I had a recent need to pull a lot of data out of OpenAir. There was a requirement to audit some data specific to each employee of the organization.
Ordinarily this sort of task would come with API access to the system in question, and it would be fairly trivial to retrieve the required data and offload it to my workstation for the requisite processing.
Unfortunately, I do not have API access to the OpenAir instance in question. Furthermore, the instance is access through Okta, which adds an additional layer of abstraction to the issue. Without the Okta layer in place, I might be able to goose it directly from a script.
So how do we access hundreds of pages of data on a website that sits behind another website, and which provides no documented API access?
Let’s try Selenium.
The Okta issue is actually pretty easy to solve. If we tell Selenium to navigate to the Okta login page, and feed the appropriate credentials to the relevant form elements, it’ll log us in to the Okta instance.

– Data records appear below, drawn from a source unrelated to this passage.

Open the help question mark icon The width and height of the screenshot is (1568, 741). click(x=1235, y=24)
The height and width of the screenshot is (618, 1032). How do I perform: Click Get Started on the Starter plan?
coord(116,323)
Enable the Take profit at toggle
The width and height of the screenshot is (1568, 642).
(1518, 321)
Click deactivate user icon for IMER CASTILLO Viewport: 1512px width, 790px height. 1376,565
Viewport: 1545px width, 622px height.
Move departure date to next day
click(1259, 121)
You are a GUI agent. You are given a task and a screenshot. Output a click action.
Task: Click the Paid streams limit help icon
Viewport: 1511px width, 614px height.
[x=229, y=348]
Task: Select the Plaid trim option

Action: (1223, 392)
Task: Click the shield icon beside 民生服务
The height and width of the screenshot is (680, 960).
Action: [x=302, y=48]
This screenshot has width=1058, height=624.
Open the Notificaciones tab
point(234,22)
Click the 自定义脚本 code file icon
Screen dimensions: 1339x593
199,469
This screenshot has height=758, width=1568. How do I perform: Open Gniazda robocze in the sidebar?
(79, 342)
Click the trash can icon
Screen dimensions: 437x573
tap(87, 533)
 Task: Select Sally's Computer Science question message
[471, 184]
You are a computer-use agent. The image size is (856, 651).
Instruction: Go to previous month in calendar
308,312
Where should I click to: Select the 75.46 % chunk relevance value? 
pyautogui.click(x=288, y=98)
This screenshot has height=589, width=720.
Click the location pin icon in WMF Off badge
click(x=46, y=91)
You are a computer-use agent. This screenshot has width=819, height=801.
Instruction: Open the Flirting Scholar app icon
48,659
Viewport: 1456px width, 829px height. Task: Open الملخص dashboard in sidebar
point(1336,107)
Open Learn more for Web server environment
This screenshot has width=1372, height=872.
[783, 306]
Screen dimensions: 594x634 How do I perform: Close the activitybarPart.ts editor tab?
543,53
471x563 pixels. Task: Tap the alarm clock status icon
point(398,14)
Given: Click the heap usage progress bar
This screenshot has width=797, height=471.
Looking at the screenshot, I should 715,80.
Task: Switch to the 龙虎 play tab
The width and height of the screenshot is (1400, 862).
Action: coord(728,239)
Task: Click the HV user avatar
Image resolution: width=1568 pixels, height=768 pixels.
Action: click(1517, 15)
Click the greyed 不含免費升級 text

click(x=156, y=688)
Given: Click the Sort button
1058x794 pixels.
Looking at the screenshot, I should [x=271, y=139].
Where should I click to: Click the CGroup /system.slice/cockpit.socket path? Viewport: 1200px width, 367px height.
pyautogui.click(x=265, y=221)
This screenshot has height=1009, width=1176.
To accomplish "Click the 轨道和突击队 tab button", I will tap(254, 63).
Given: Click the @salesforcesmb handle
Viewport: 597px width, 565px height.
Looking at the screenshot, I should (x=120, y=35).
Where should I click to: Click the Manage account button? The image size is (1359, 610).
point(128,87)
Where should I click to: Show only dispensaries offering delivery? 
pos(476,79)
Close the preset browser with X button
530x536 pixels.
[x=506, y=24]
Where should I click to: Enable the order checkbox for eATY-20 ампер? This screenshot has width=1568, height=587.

Please note that in the script below, we’re storing the credentials in a separate file called credentials. We’re also using loguru for enhanced logging, instead of a simple print statement.
import datetime
import os
import time
import re
import webbrowser
from selenium import webdriver
from selenium.webdriver.common.by import By
import credentials
import loguru
from selenium.common.exceptions import WebDriverException
import json
from collections import defaultdict, Counter
import numpy as np
logger = loguru.logger
chromedriver_path = '<chromedriver path>'
def init_driver():
try:
options = webdriver.ChromeOptions()
options.binary_location = chromedriver_path
driver = webdriver.Chrome(options=options)
return driver
except WebDriverException as e:
logger.error(f"Failed to initialize WebDriver: {e}")
return None
driver = init_driver()
if driver is None:
logger.error("Exiting script due to WebDriver initialization failure.")
exit(1)
url = '<okta url>'
driver.get(url)
logger.info(f"Fetching Okta login url: {url}")
time.sleep(5)
username_field = driver.find_element(By.NAME, "username")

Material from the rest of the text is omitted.